═══ DATA EXCERPTS
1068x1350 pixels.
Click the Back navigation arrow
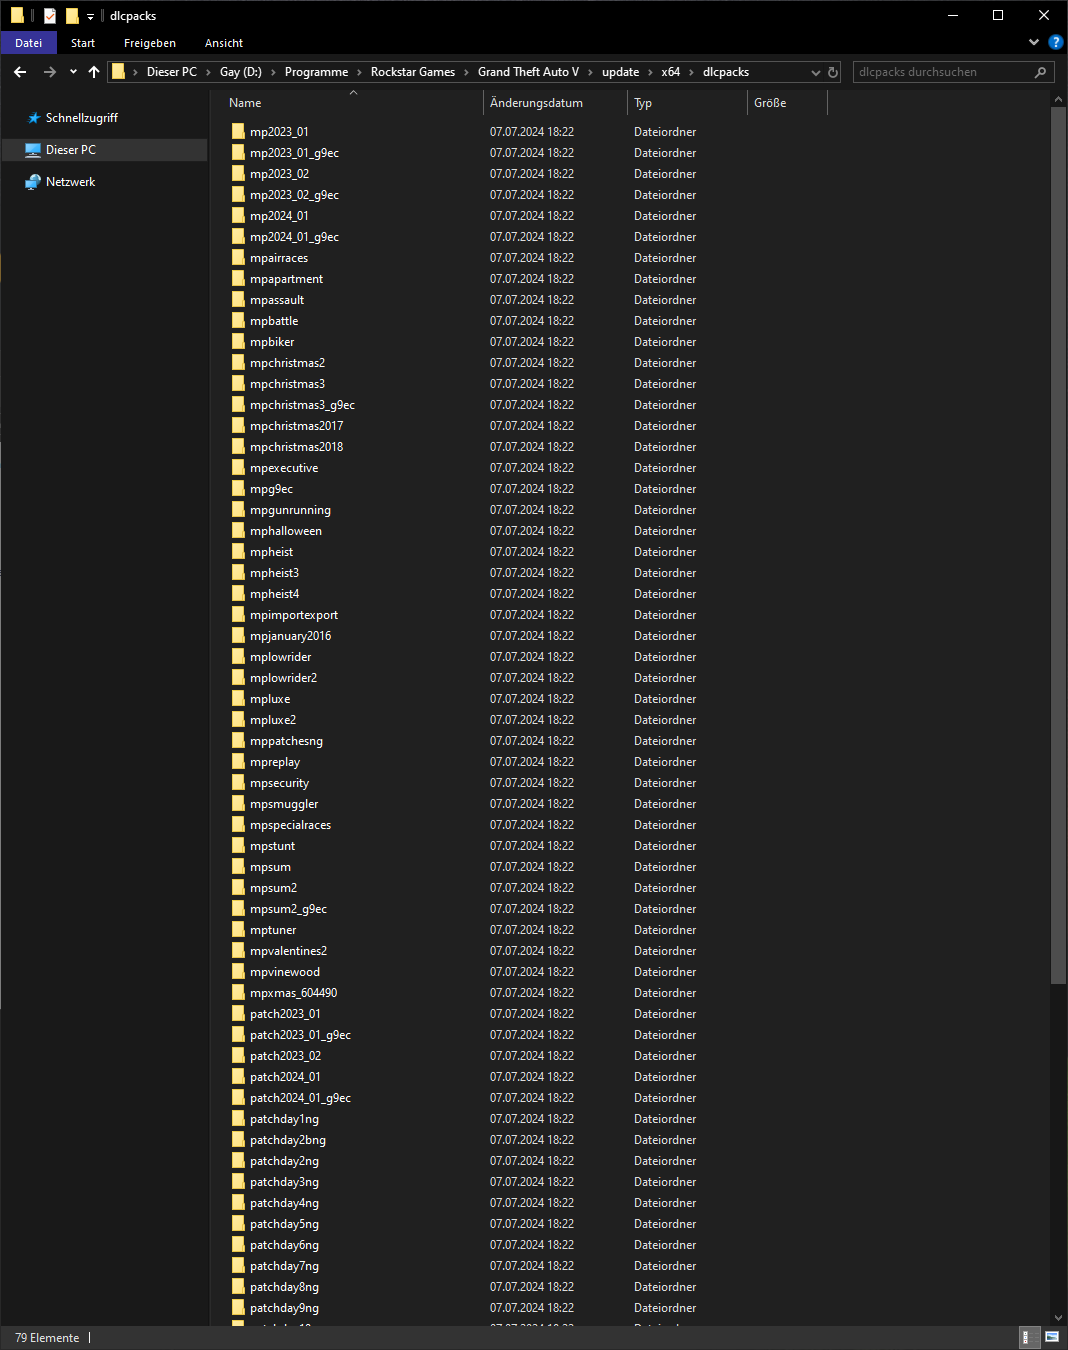click(x=20, y=72)
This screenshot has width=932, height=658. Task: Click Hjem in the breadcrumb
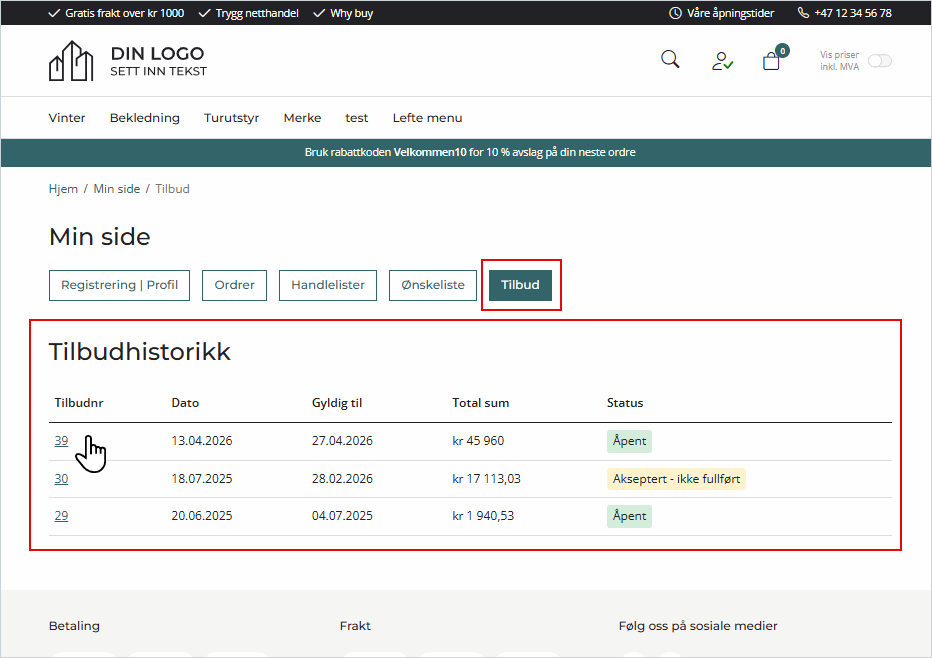coord(63,189)
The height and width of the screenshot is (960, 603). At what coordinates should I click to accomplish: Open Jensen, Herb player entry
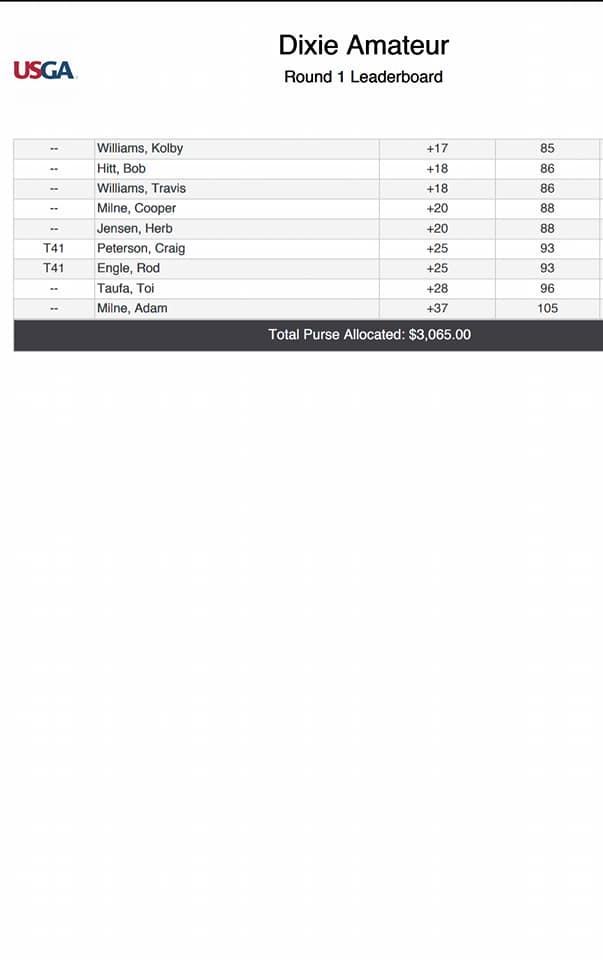point(134,228)
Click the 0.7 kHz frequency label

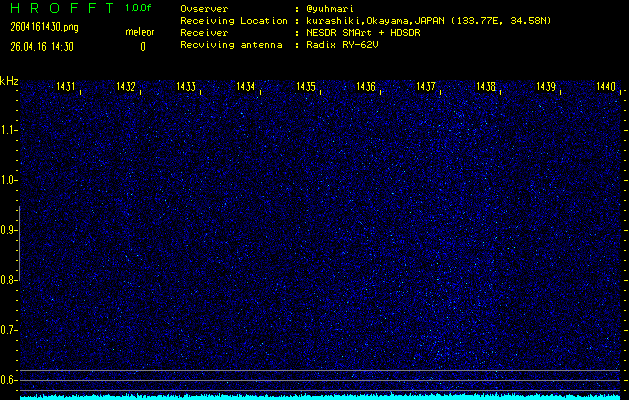point(9,330)
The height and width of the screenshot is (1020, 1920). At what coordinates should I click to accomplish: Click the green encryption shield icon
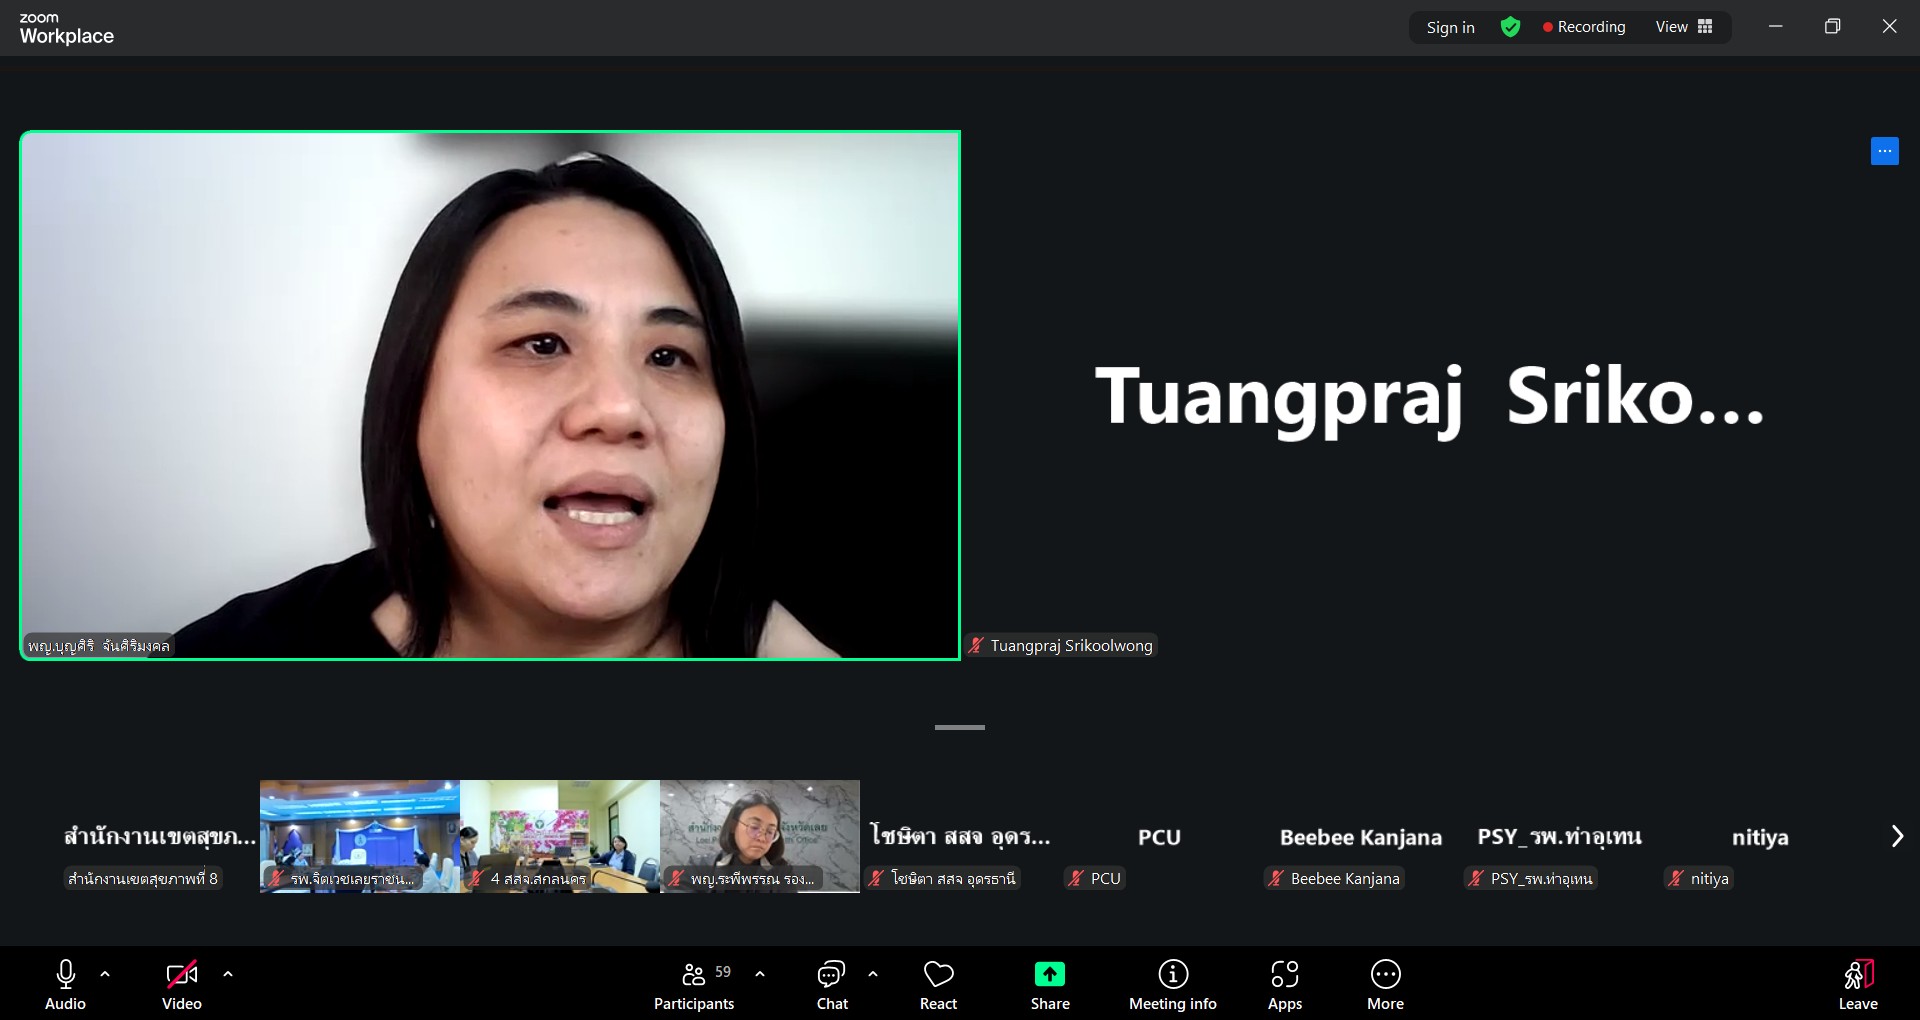(x=1510, y=27)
══════
TASK DESCRIPTION |
Please turn the lines of these records into a numbered list, skipping blank lines and leaving out the pictures.

RESPONSE TO THIS EXERCISE |
1. 1068x1350 pixels.
2. Click the Back navigation arrow
3. click(x=20, y=72)
4. This screenshot has width=932, height=658. Task: Click Hjem in the breadcrumb
5. coord(63,189)
6. The height and width of the screenshot is (960, 603). At what coordinates should I click to accomplish: Open Jensen, Herb player entry
7. point(134,228)
8. Click the 0.7 kHz frequency label
9. point(9,330)
10. The height and width of the screenshot is (1020, 1920). At what coordinates should I click to accomplish: Click the green encryption shield icon
11. (x=1510, y=27)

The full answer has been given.